- _Aim 1_
According to the passage on the EU Single Market, in which years was the Services Notification Procedure directive proposed and withdrawn?
- _Aim 2_
Extend the passage on the EU Single Market, starting after its final sentence.

- _Passage_
Begin
A Europe that turns its back on neoliberalism should modernise Single Market governance in order to firmly protect public services, and enable the explosion of the strong national and local measures needed for a radical ecological transition accompanied by social justice. Recent calls by corporate lobby groups for "completing the Single Market" and drastically strengthening the European Commission's enforcement powers are a threat to the transition that Europe desperately needs.
While it makes sense to celebrate 30 years of a border-free EU market for goods and services, there is also an urgent need for a critical assessment. This should start with discussing the limits of the Single Market, namely which areas of our societies should be covered by Single Market rules and which should not. This debate is crucially important because of the reality that the European Commission (notably its DG GROW department) has a permanent agenda of expanding Single Market rules to all areas of society and of tightening the enforcement of these rules. The end result would be a Europe where even the most sensitive areas, such as water, healthcare and education, are opened up for privatisation and corporate expansion, and where public authorities have ever-decreasing rights and space to regulate the economy in the public interest.
An example was the Services Notification Procedure directive, proposed in 2017 and withdrawn in 2020; its name is typical neutral-sounding EU jargon, but the directive had very deep potential social impacts. It would have introduced a far stronger enforcement system for the EU’s existing Services Directive (also known as the ‘Bolkestein’ Directive). The 2006 Bolkestein Directive – named after the Dutch European Commissioner who proposed it – aimed at sweeping ‘big bang’ liberalisation, outlawing obstacles to “freedom of establishment” and the “freedom to provide services” across the EU.
End
- _Information supplied_
Begin
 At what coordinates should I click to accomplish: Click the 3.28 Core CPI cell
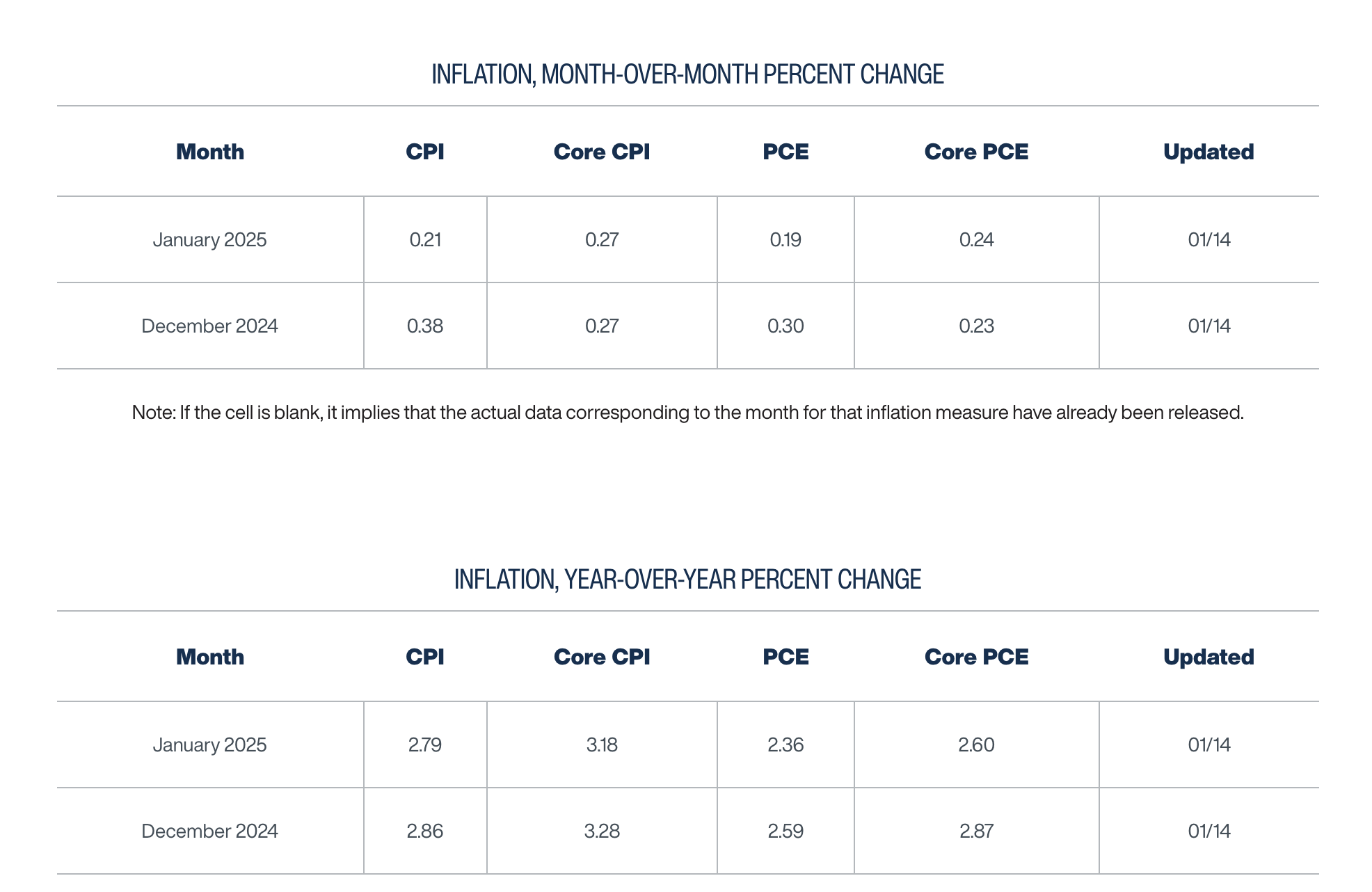(x=602, y=831)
End
- _Task result 1_
It was proposed in 2017 and withdrawn in 2020.

- _Task result 2_
After trade unions and citizen movements protested against the negative impacts (such as privatisation of public services and social dumping), the final version of the directive was amended somewhat and excluded several sectors, including drinking water delivery. But the neoliberal core of the directive was left untouched. A 2019 report by Jana Mattini and Thomas Fritz shows how the Bolkestein Directive limits public authorities’ right to regulate in many ways.
The proposed services notification directive was opposed by mayors from cities all over Europe, trade unions and NGOs alike, because it would have severely limited the democratic policy space to regulate that is still available to cities and other public authorities across Europe. The reason why cities like Amsterdam, Berlin, Madrid, Barcelona, Budapest and Riga (as well as civil society groups and trade unions) were up in arms was simple: the directive would have forced local, regional and national authorities to notify the European Commission of any new planned regulations affecting the services sector three months in advance (rather than afterwards as is currently the case).This would not only have meant a delay, while municipalities waited for the European Commission to use its advance veto power to reject or approve the planned regulation, but it would also have given the EU Commission sweeping new powers to impose its corporate-friendly interpretation of Single Market legislation and control what public authorities across Europe are allowed to do. As an example of what was at stake, the directive would have given the European Commission strong new powers to block Amsterdam, Paris and other cities in Europe from introducing ambitious measures to regulate Airbnb and other platform corporations whose expansion endanger affordable housing.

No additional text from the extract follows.